One such fintech is Aspiration, a green challenger with a debit card that claims to make a difference. With a pledge not to support fossil fuel exploration or production, the Aspiration card gives consumers a personal impact score to help them track their spending and offers the choice to plant a tree with every purchase. Its Aspiration Card Plus also allows users to offset gas purchases.
The American unicorn has already received some impressive support: it lists Hollywood celebrities like Leonardo DiCaprio, Robert Downey Jr and Orlando Bloom as backers along with the co-founder of Ebay, Jeff Skoll.
Some digital challengers already offer the ability to round up purchases to the nearest dollar, allowing users to save small amounts at a time without actually having to set any money aside. Why not offer the same for sustainably minded consumers, too? Offering customers the chance to round up their purchase for reforestation projects or renewable energy will let them feel that they are making a positive contribution as they shop.
Go recyclable – cards included
It’s a long time since banks and financial institutions first offered their customers the ability to go ‘paperless’. 20 years ago it would have been unthinkable that banks would completely eliminate paper statements and written correspondence. In another 20 years – if that – it might be unthinkable that they would ever consider it in the first place.
Digital banking is an everyday norm for the vast majority of consumers, and big banks have taken enormous steps to reduce their paper consumption and digitise everything they do. But there is one last bastion of recyclability and renewability that banks must not forget – bank cards.
As consumers continue to see other products in their life switch to more recyclable packaging or renewable materials, they will expect the contents of their wallet to follow suit. In recent years, Triodos Bank, Starling and Mastercard have all launched sustainable debit or credit cards made from plant-derived, biodegradable or ocean-friendly materials.

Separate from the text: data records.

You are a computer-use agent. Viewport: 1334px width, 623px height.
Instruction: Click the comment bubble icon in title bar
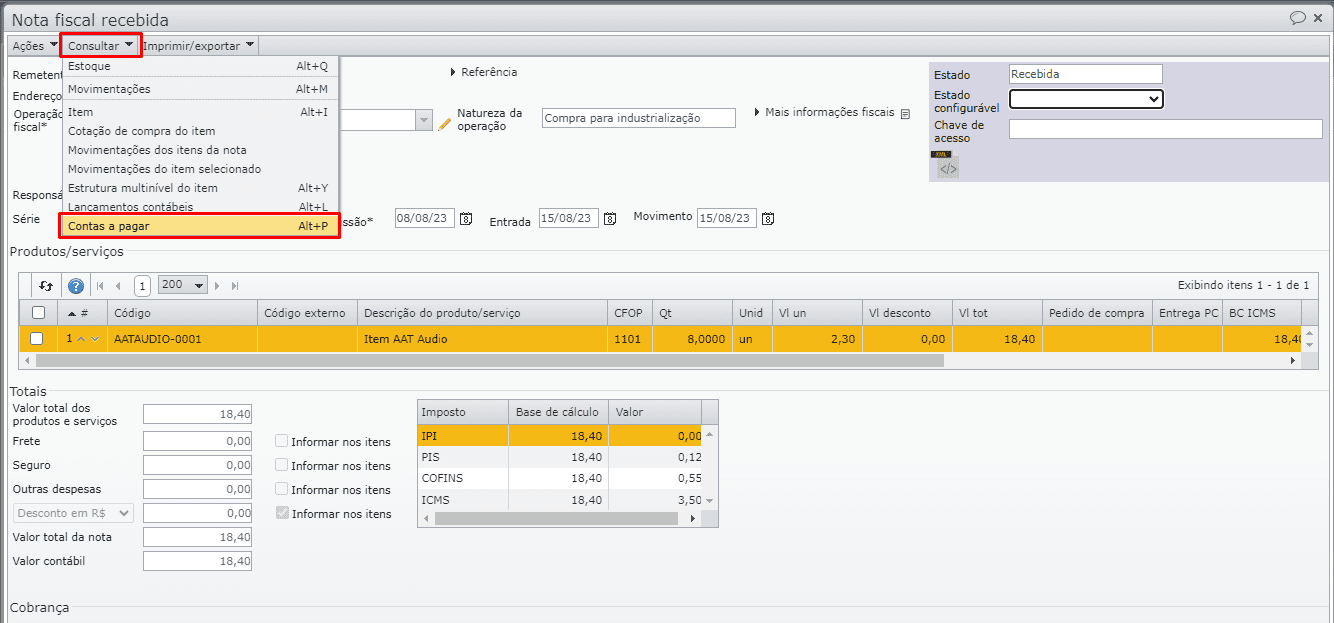1298,18
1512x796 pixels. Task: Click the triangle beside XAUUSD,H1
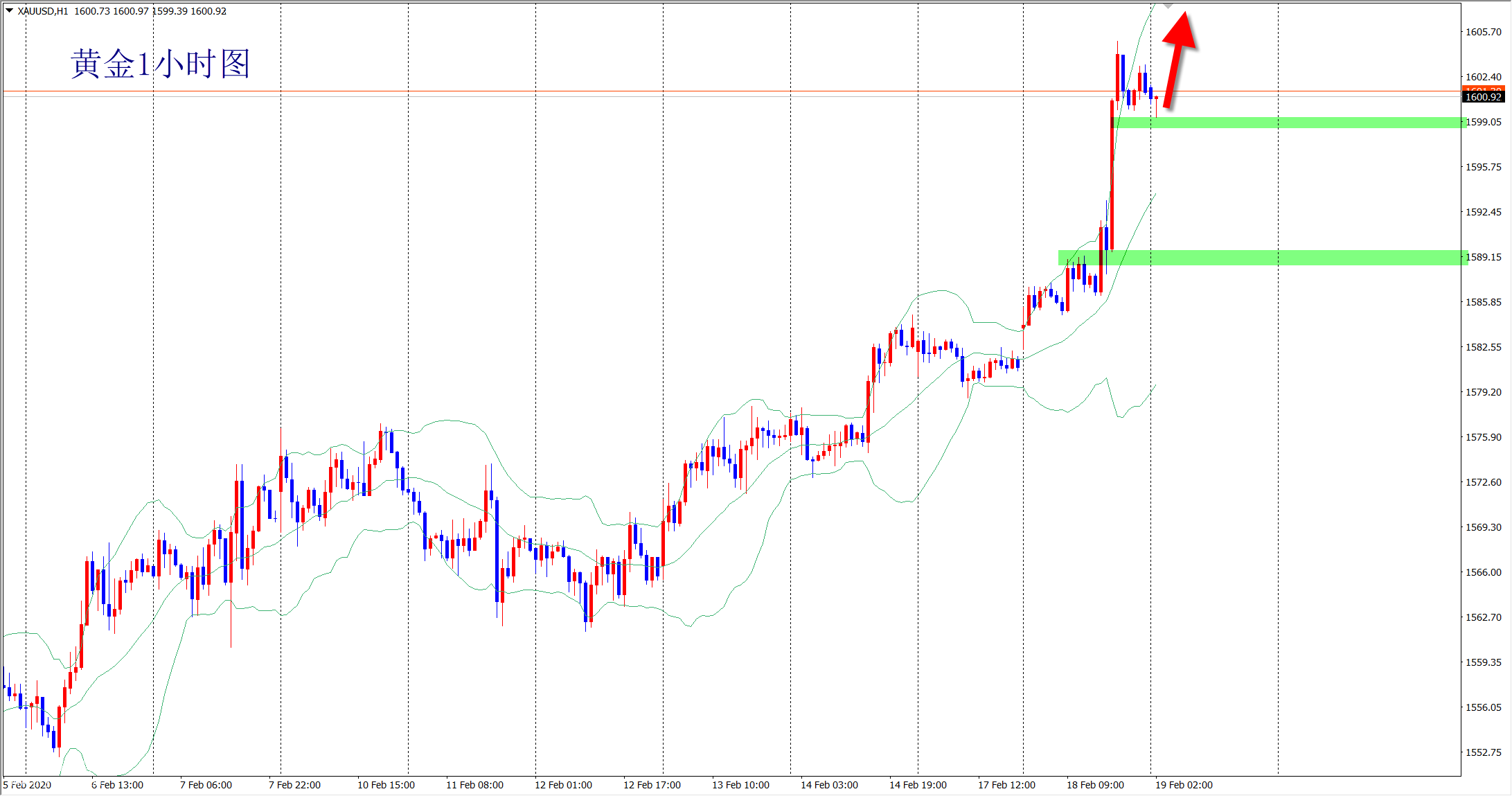[9, 10]

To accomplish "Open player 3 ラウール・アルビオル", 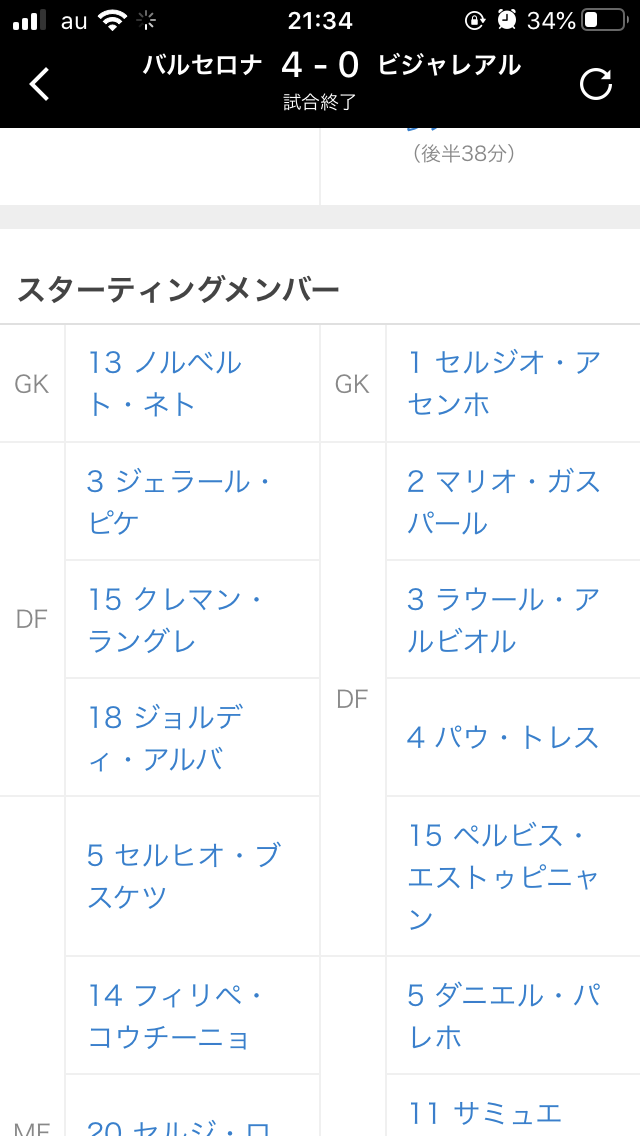I will coord(504,620).
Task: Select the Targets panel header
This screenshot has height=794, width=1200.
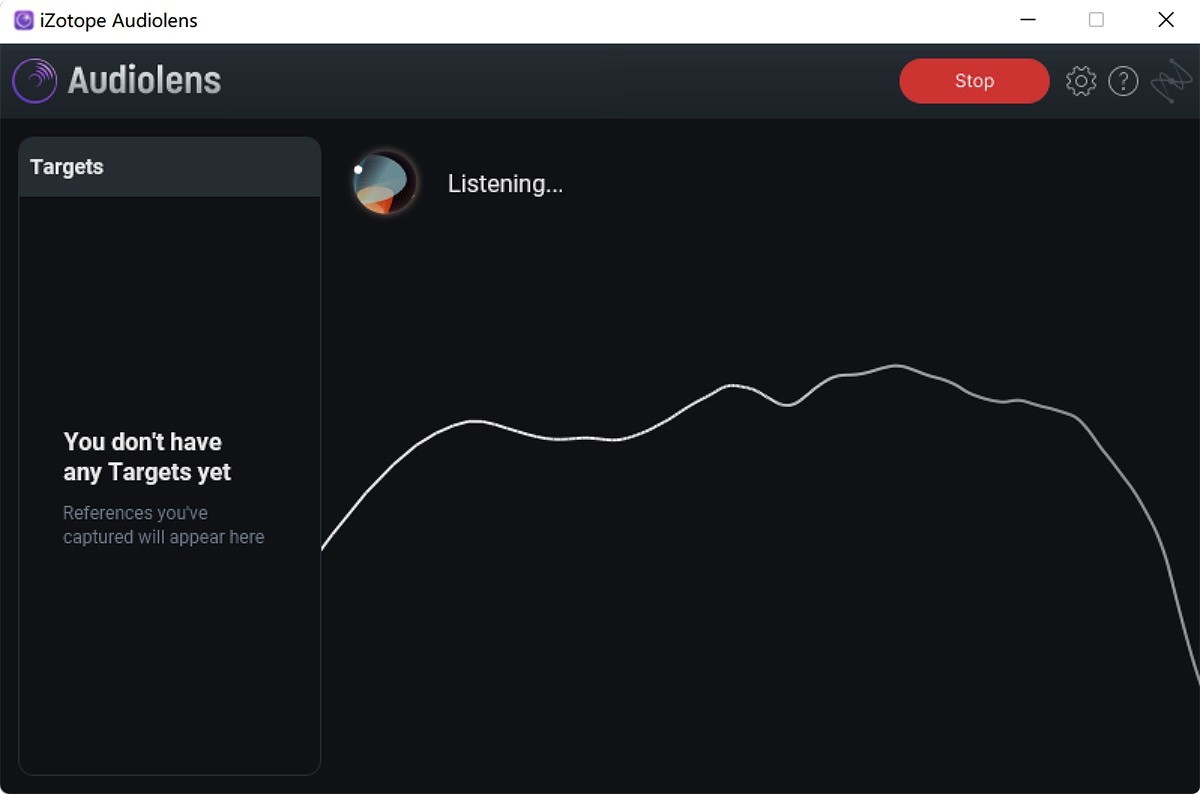Action: click(168, 167)
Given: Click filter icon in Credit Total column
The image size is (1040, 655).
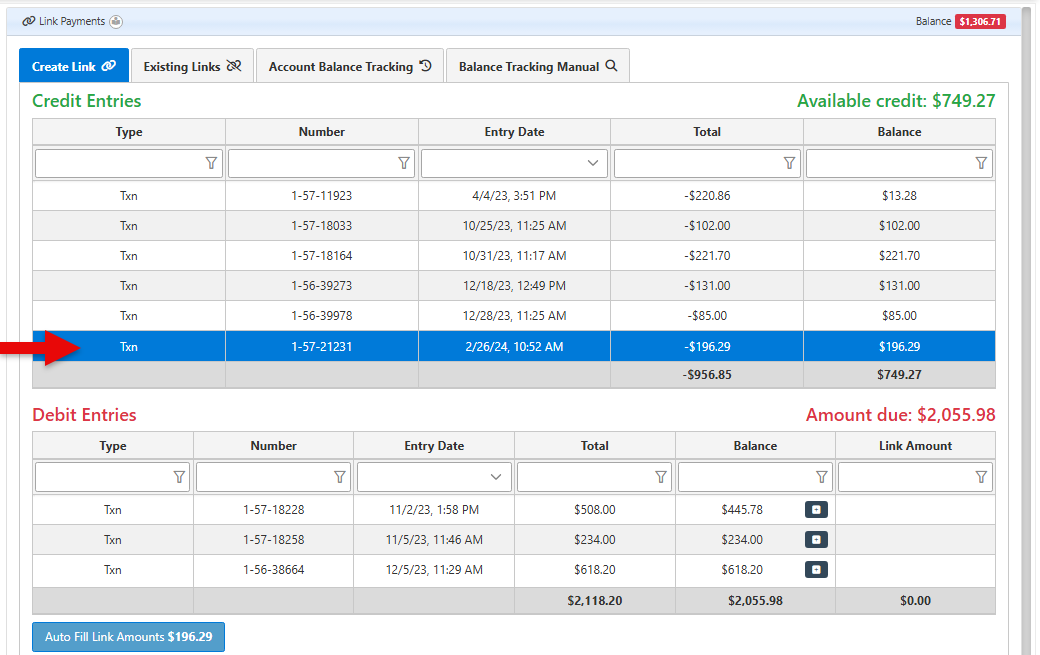Looking at the screenshot, I should tap(789, 163).
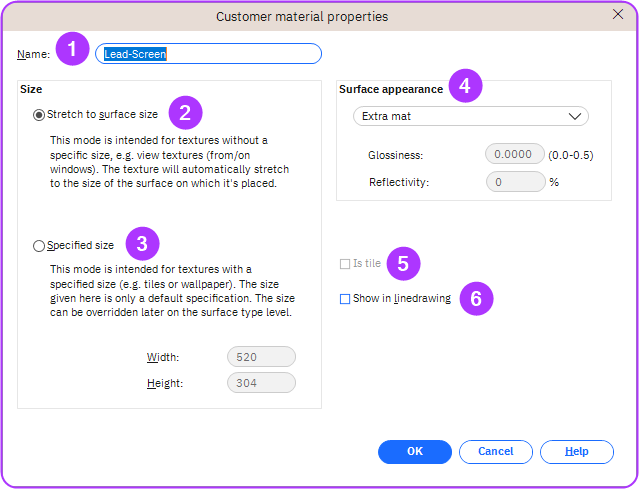The width and height of the screenshot is (639, 489).
Task: Select the Height field showing 304
Action: coord(261,382)
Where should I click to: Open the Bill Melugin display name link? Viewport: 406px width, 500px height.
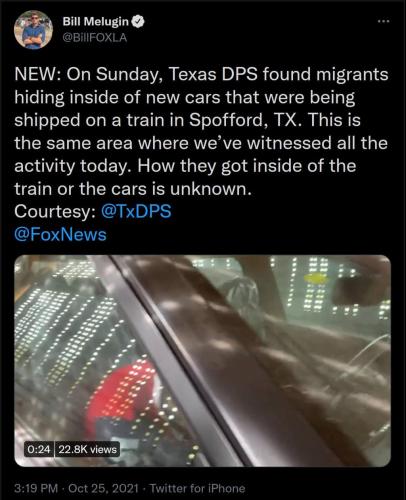point(95,22)
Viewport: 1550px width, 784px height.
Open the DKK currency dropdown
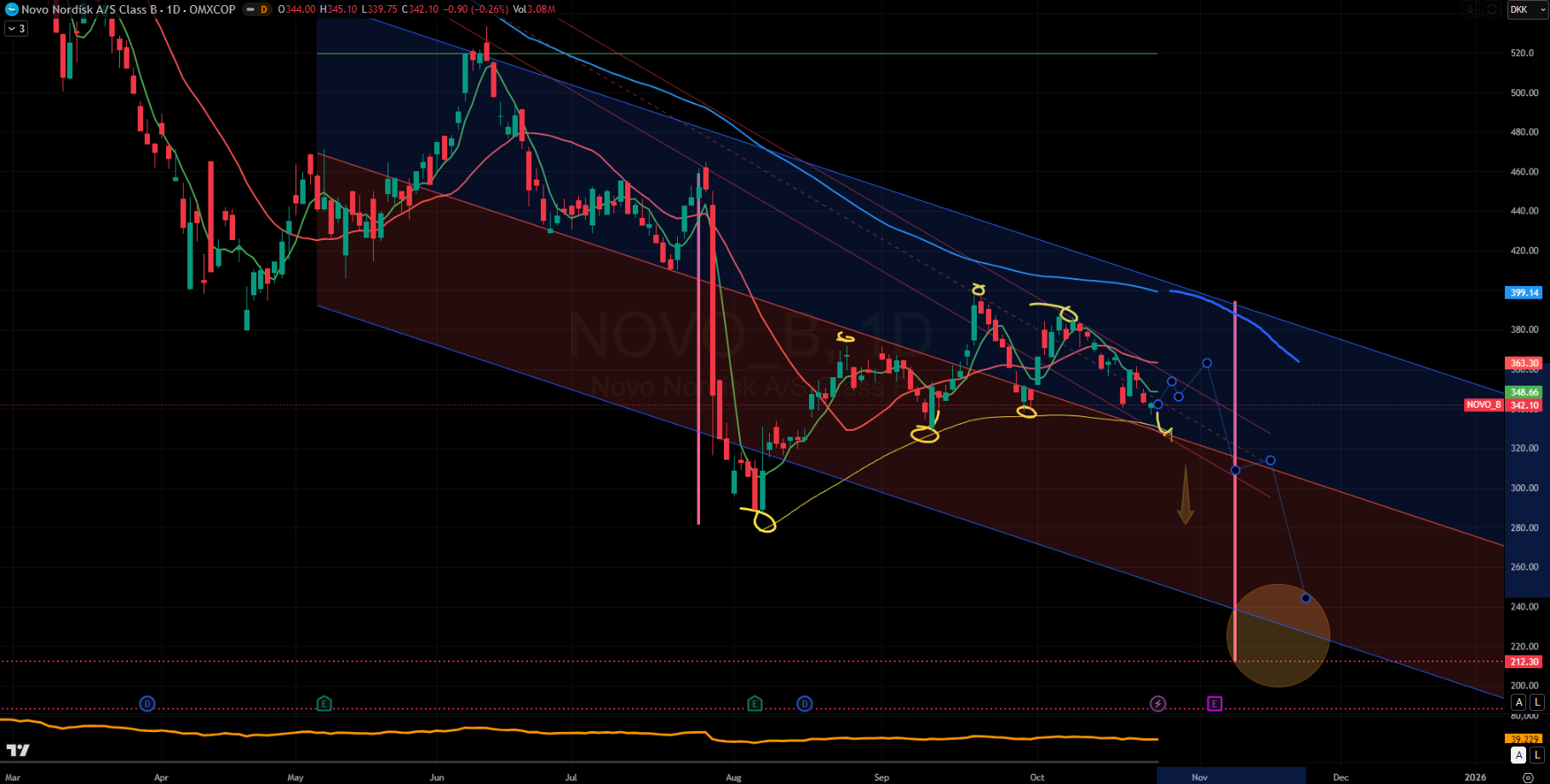click(x=1526, y=9)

And eco cards are not just the preserve of adults – GoHenry, a family-oriented fintech that helps parents teach their children to manage their money, launched a biodegradable version of its pre-paid card for kids last year. According to founder Louise Hill, the eco card was launched in response to demand from children. “There’s a whole generation of no-nonsense kids leading the charge for a more eco-friendly approach to the world around them,” Hill says.
For the time being, this generation of children is just beginning to learn about finance with GoHenry – but in a decade or two, they’ll be the ethical consumers choosing where, and with whom, to spend their money. Every bank will need to be ready for that.